"الفتى الوحيد" - Translation from Arabic to Turkish

    • yalnız çocuk
        
    • yalnız çocuğun
        
    • tek erkek
        
    • ilk erkeksin
        
    • Görüldü
        
    • tek çocuk
        
    • Yalnız Çocuk'
        
    • Üniversiteli çocuk
        
    Sınıftaki en zeki çocuk olmak, sınıftaki en yalnız çocuk olmak demektir. Open Subtitles أن تكون أذكى فتى بالصف مثل كونك الفتى الوحيد بالصف فاتهم ذلك
    "yalnız çocuk bir yeni öğretmene bir elmadan fazlasını mı veriyor?" Bu ne demek şimdi ve neden eline yazdın? Open Subtitles هل الفتى الوحيد الذي يعطي اهتماما بالاضافة الى المعلمة الجديدة ؟ ماذا يعني هذا؟
    Üzgünüm yalnız çocuk. Ama görünen o ki bu senin için Open Subtitles نأسف أيها الفتى الوحيد ولكن يبدو أن الحفلة ستكون
    Hemen gidelim. yalnız çocuğun kankası, hala Nate için yanıyor diye duyduk. Open Subtitles اسمعو الفتى الوحيد , لايزال يحمل الشعله لـ نيت
    Bu da saatler 12'yi vurduğunda "yalnız çocuğun" yalnız olduğu anlamına geliyor. Open Subtitles أعتقد أن هذا يعني أن الفتى الوحيد كان وحيداً تماماً عندما تدق الساعة الثانية عشرة
    Kamptaki tek erkek sen misin?
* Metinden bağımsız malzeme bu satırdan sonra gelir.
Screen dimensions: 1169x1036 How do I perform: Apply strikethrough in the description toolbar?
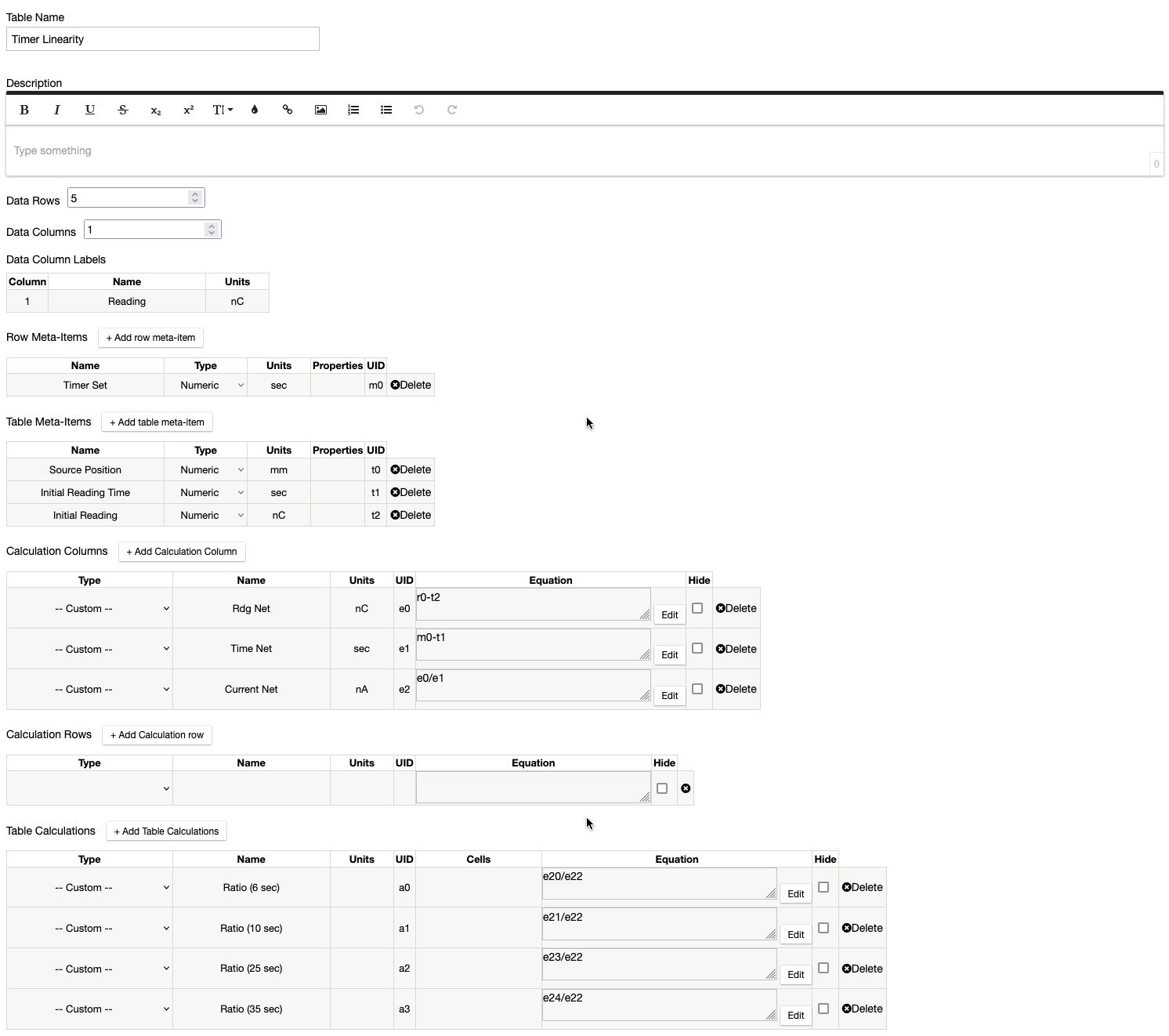click(x=123, y=110)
Open Subtitles هل أنت الفتى الوحيد الذي يعيش في المخيم ؟
    Okulda, benimle bir şeyler denemek istemeyen ilk erkeksin. Open Subtitles أظنك أنت الفتى الوحيد بالمدرسة الذي لم يحاول شيئا فعل شيء معين معي
    Geri kalan herkes, hatta "Bay yalnız çocuk" bile açık büfe kahvaltı için buraya geliyor. Open Subtitles والجميع قادم إلى هنا، بمن فيهم الفتى الوحيد من أجل بوفيه الإفطار
    yalnız çocuk hayal kırıklığına uğramıştı. Open Subtitles تم رؤية لحظة يقظة الفتى الوحيد
    yalnız çocuk'a bak sen! Open Subtitles حسناً، حسناً، حسناً إيها الفتى الوحيد
    Aşkın en dışında ki kıyılarda bile... zavallı yalnız çocuk. Open Subtitles "كم أنت مسكين أيها الفتى الوحيد" "حتى في أقسام الحب الخارجية"
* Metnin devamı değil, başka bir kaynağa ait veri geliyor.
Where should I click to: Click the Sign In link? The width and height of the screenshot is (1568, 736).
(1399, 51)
    Umalım da yalnız çocuk ve kitabı alevler içinde kalmasın. Open Subtitles فلنأمل أن الفتى الوحيد " "وكتابه لا يتلفا حرقاً
    yalnız çocuk... dışlanmış, mazlum... Open Subtitles ..الفتى الوحيد الفتى الغريب , الخاسر
    Olası kaçak gelin Blair Waldorf'a yalnız çocuğun çatı katında sığınma teklif edildi. Open Subtitles "هروب العروس الملكيه المحتمله : بلير والدورف "والتي تم تقديم ملجأ لها عند الفتى الوحيد.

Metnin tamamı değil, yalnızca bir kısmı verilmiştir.